Spectroscopic identification of surface phenyl thiolate and benzyne on Mo(110)

Abstract

Chemisorbed phenyl thiolate (C6H5S) and surface benzyne (C6H4) formed during the temperature programmed reaction of benzenethiol on Mo(110) have been characterized using x-ray photoelectron and high resolution electron energy loss spectroscopies. Electron energy loss spectroscopy demonstrates that at all exposures the S–H bond of benzenethiol breaks upon adsorption at 120 K, while x-ray photoelectron spectroscopy confirms that the C–S bond is intact. The intermediate formed upon adsorption is assigned as a chemisorbed phenyl thiolate. At high exposures, approximately 40% of the phenyl thiolate reacts by way of hydrogenolysis at 350 K to form gaseous benzene and atomic sulfur, while 60% undergoes dehydrogenation at ≊370 K to form surface benzyne and atomic sulfur.

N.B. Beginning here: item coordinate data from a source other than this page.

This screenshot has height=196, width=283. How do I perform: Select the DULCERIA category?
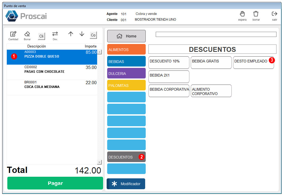coord(126,73)
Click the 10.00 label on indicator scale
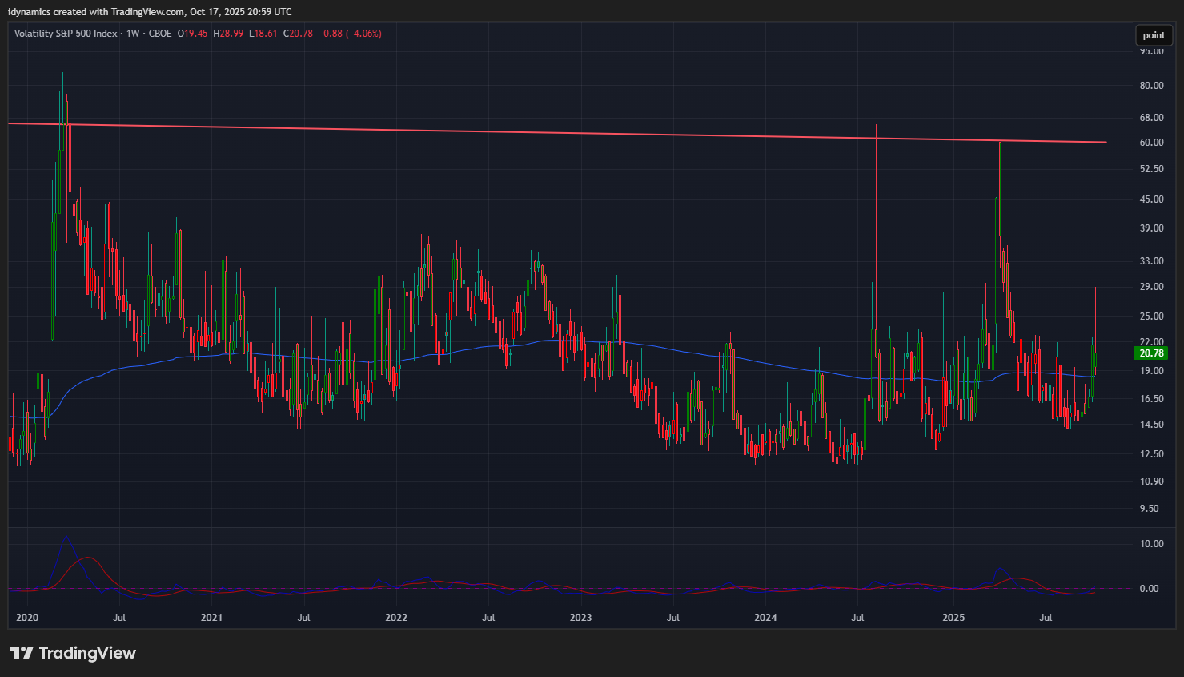 1151,544
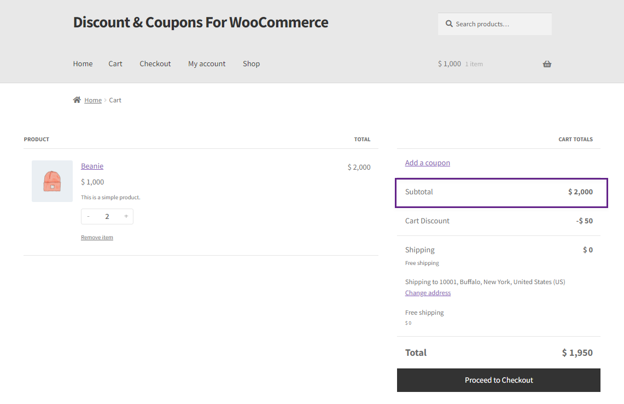The image size is (624, 404).
Task: Increase Beanie quantity with plus button
Action: click(x=126, y=216)
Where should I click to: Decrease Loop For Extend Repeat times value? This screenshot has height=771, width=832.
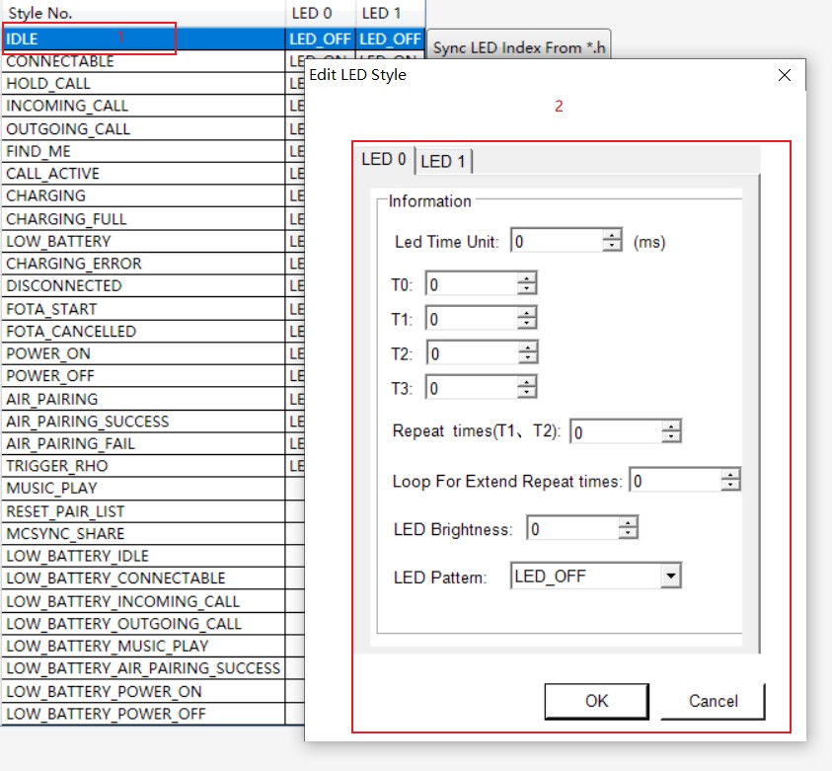coord(730,486)
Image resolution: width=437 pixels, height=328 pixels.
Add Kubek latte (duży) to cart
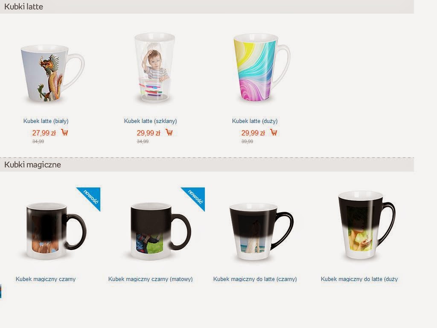pyautogui.click(x=274, y=132)
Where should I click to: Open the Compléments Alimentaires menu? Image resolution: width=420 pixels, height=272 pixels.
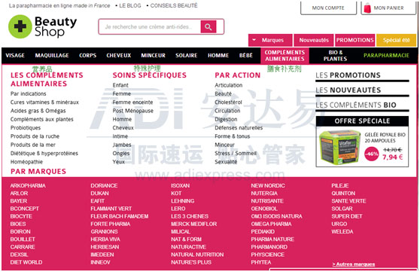click(285, 56)
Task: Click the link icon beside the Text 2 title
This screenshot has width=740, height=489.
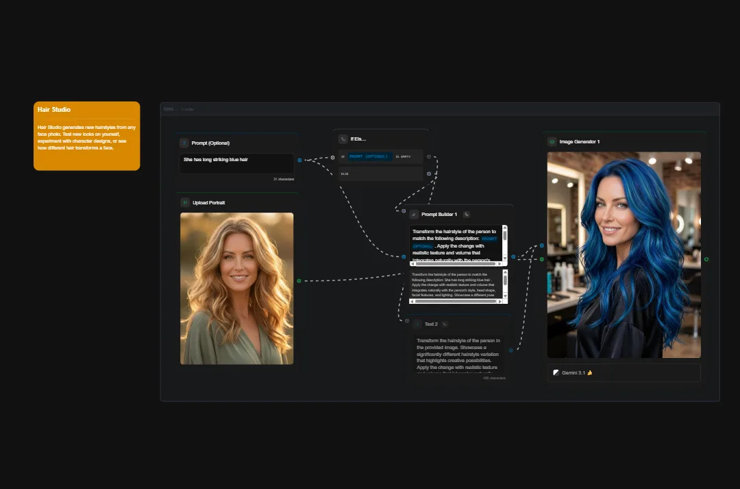Action: (445, 324)
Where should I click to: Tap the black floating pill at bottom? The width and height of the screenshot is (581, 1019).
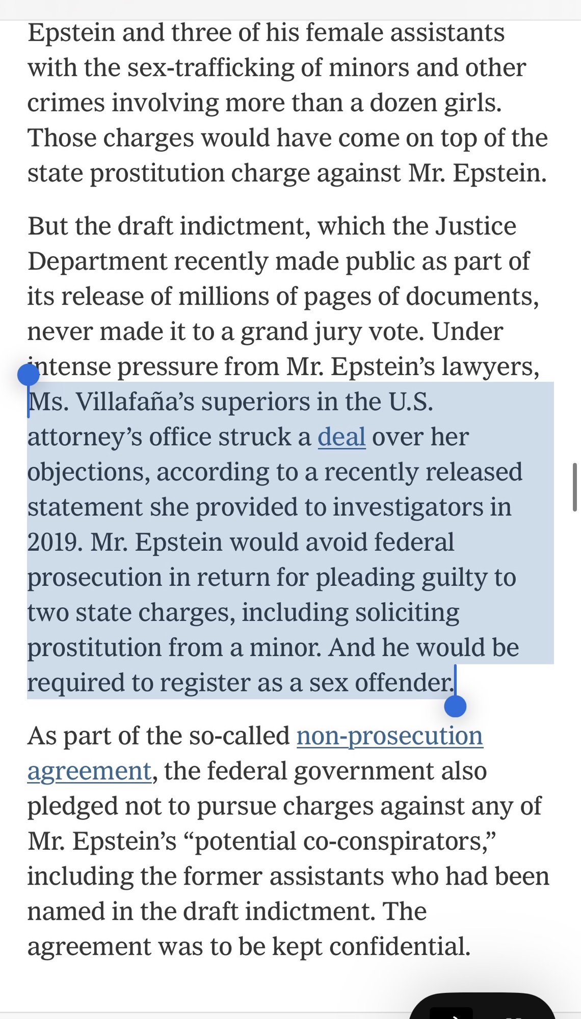tap(482, 1007)
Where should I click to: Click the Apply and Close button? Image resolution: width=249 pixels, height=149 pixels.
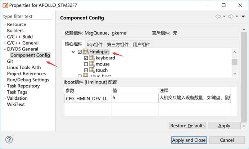coord(189,140)
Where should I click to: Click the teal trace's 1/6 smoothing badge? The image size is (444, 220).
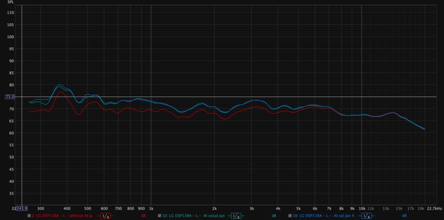pos(236,216)
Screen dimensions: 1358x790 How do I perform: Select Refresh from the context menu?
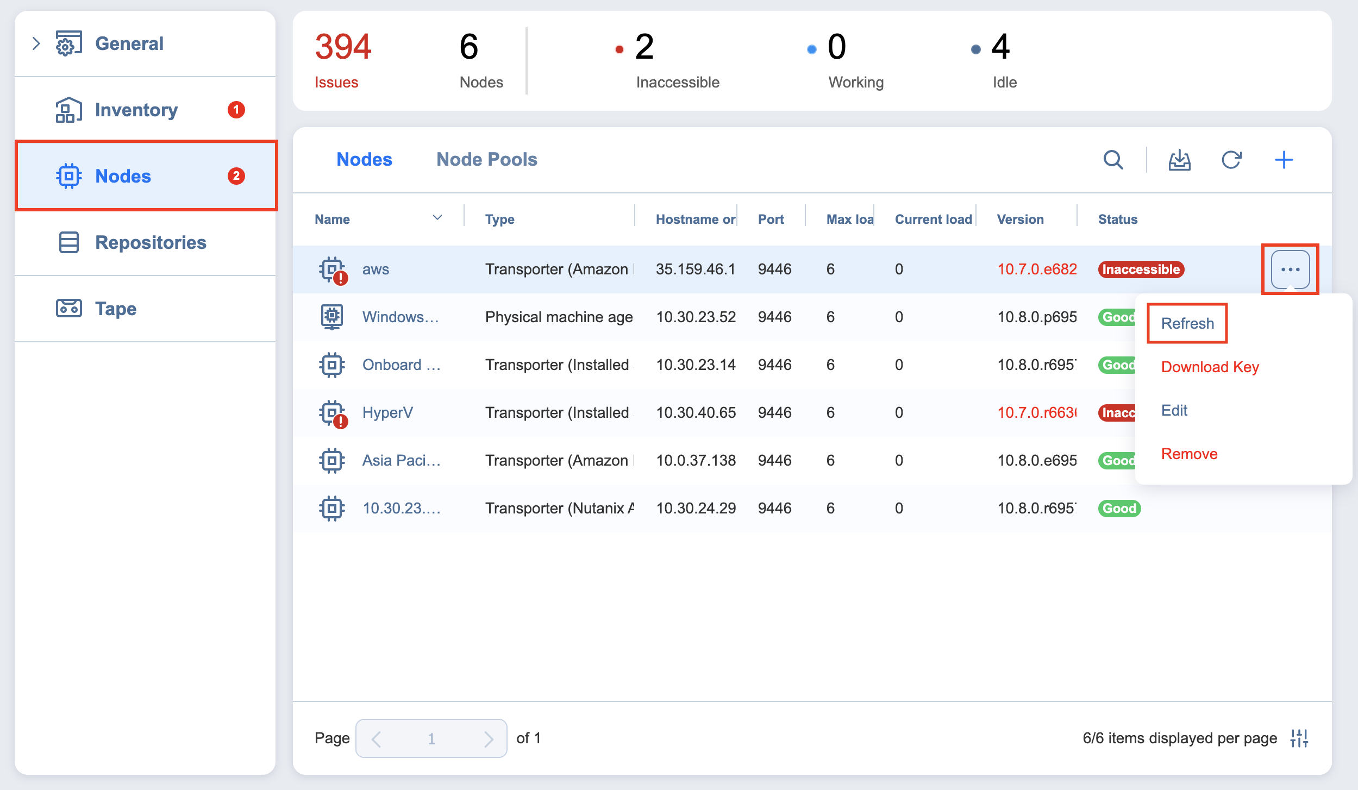pyautogui.click(x=1187, y=323)
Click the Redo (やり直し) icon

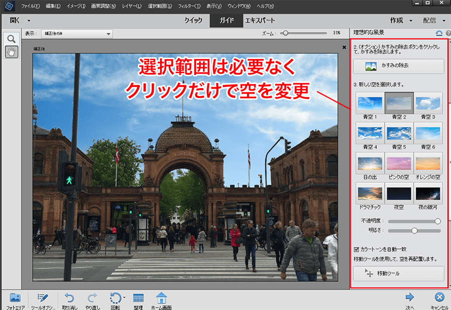(93, 297)
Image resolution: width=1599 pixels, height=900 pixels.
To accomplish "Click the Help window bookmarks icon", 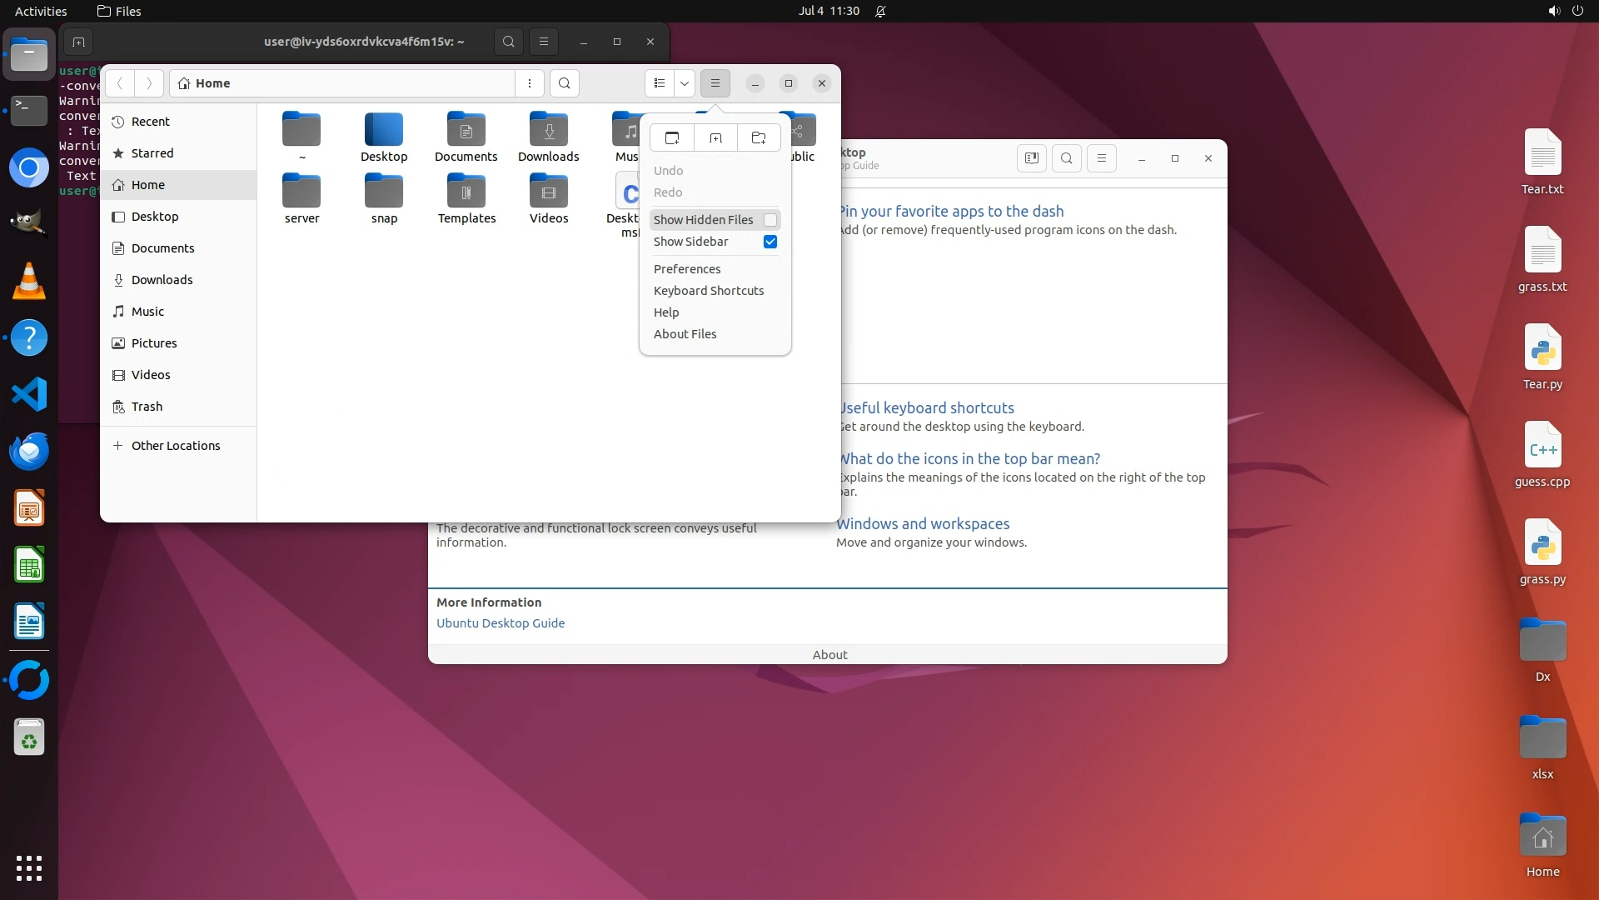I will (x=1031, y=158).
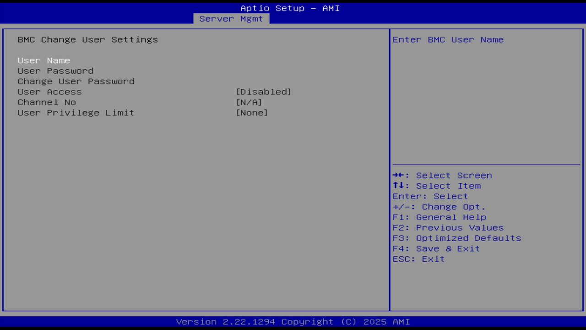The width and height of the screenshot is (586, 330).
Task: Select the BMC Change User Settings heading
Action: pos(87,39)

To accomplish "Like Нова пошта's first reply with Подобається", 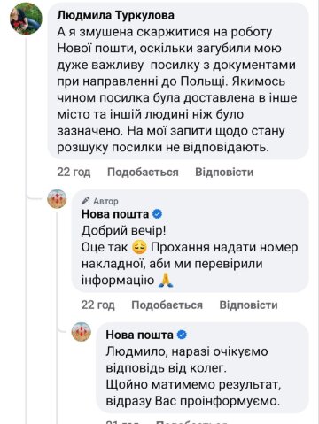I will point(167,305).
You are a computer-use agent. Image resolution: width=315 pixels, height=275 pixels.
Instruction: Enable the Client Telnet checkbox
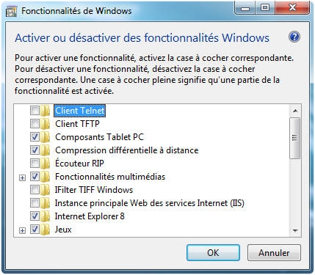pos(35,111)
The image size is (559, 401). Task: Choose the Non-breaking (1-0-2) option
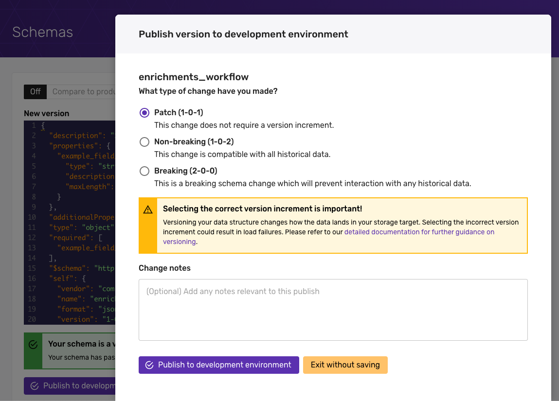coord(144,142)
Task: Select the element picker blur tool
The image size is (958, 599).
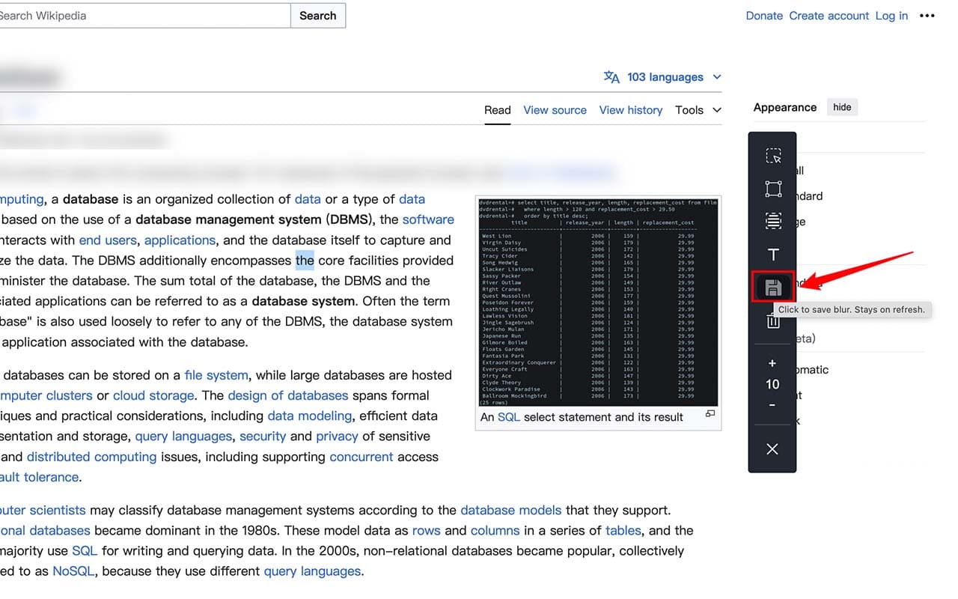Action: click(773, 156)
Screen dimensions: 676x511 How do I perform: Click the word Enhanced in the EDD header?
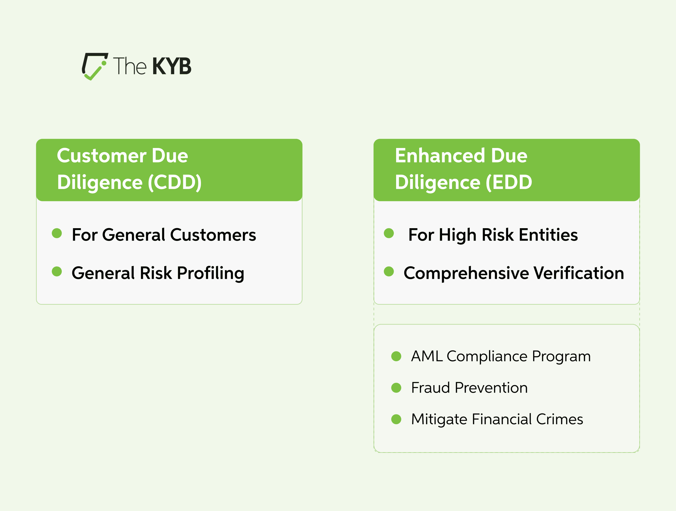pos(440,155)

Electron energy loss spectroscopy reveals that surface benzyne is aromatic in nature, and x-ray photoelectron spectroscopy confirms that the C–S bond is no longer intact. Surface benzyne is unusually stable on the sulfided Mo(110), decomposing at 680 K to gaseous dihydrogen and atomic carbon, with an activation energy of 42 kcal/mol in the limit of high coverage. At low coverages, the phenyl thiolate decomposes on Mo(110) to surface carbon, surface sulfur, and gaseous dihydrogen, with decomposition complete below 600 K. At low coverages, no formation of gaseous benzene or surface benzyne occurs. The coverage dependence of the reaction kinetics of the phenyl thiolate on Mo(110) are attributed, in part, to a change in the structure of the adsorbed thiolate at high coverages.